Task item:
Starting at the first line, reproduce the listing below in full, exactly as given.

Data records:
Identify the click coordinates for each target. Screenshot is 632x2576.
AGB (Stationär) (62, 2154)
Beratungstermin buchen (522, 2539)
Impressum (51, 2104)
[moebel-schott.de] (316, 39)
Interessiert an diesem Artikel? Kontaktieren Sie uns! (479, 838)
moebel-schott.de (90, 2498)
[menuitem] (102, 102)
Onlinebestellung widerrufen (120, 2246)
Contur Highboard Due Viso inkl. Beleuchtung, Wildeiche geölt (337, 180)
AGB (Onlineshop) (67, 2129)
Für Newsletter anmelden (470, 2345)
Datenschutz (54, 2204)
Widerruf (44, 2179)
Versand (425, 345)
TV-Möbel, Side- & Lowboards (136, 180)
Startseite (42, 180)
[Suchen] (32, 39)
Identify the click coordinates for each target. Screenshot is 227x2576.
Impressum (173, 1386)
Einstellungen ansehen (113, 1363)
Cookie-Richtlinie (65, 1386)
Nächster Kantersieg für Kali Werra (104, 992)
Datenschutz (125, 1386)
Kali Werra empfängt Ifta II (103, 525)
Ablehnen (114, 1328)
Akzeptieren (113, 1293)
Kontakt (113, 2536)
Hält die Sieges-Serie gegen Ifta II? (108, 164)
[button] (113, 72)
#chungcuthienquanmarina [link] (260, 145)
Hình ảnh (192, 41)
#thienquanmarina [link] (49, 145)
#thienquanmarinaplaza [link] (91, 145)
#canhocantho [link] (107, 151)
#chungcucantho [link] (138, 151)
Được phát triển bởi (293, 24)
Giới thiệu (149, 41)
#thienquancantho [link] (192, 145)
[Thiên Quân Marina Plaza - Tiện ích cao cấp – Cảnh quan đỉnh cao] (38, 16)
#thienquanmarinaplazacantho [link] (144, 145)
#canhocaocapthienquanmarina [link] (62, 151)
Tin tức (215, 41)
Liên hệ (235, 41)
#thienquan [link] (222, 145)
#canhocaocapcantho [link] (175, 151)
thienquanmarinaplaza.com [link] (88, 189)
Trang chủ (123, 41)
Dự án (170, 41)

Exercise solution:
Identify the click coordinates for each target. Screenshot is 632x2576.
AGB (Stationär) (62, 2154)
Beratungstermin buchen (522, 2539)
Impressum (51, 2104)
[moebel-schott.de] (316, 39)
Interessiert an diesem Artikel? Kontaktieren Sie uns! (479, 838)
moebel-schott.de (90, 2498)
[menuitem] (102, 102)
Onlinebestellung widerrufen (120, 2246)
Contur Highboard Due Viso inkl. Beleuchtung, Wildeiche geölt (337, 180)
AGB (Onlineshop) (67, 2129)
Für Newsletter anmelden (470, 2345)
Datenschutz (54, 2204)
Widerruf (44, 2179)
Versand (425, 345)
TV-Möbel, Side- & Lowboards (136, 180)
Startseite (42, 180)
[Suchen] (32, 39)
Identify the click coordinates for each target. Screenshot is 227x2576.
Impressum (173, 1386)
Einstellungen ansehen (113, 1363)
Cookie-Richtlinie (65, 1386)
Nächster Kantersieg für Kali Werra (104, 992)
Datenschutz (125, 1386)
Kali Werra empfängt Ifta II (103, 525)
Ablehnen (114, 1328)
Akzeptieren (113, 1293)
Kontakt (113, 2536)
Hält die Sieges-Serie gegen Ifta II? (108, 164)
[button] (113, 72)
#chungcuthienquanmarina [link] (260, 145)
Hình ảnh (192, 41)
#thienquanmarina [link] (49, 145)
#thienquanmarinaplaza [link] (91, 145)
#canhocantho [link] (107, 151)
#chungcucantho [link] (138, 151)
Được phát triển bởi (293, 24)
Giới thiệu (149, 41)
#thienquancantho [link] (192, 145)
[Thiên Quân Marina Plaza - Tiện ích cao cấp – Cảnh quan đỉnh cao] (38, 16)
#thienquanmarinaplazacantho [link] (144, 145)
#canhocaocapthienquanmarina [link] (62, 151)
Tin tức (215, 41)
Liên hệ (235, 41)
#thienquan [link] (222, 145)
#canhocaocapcantho [link] (175, 151)
thienquanmarinaplaza.com [link] (88, 189)
Trang chủ (123, 41)
Dự án (170, 41)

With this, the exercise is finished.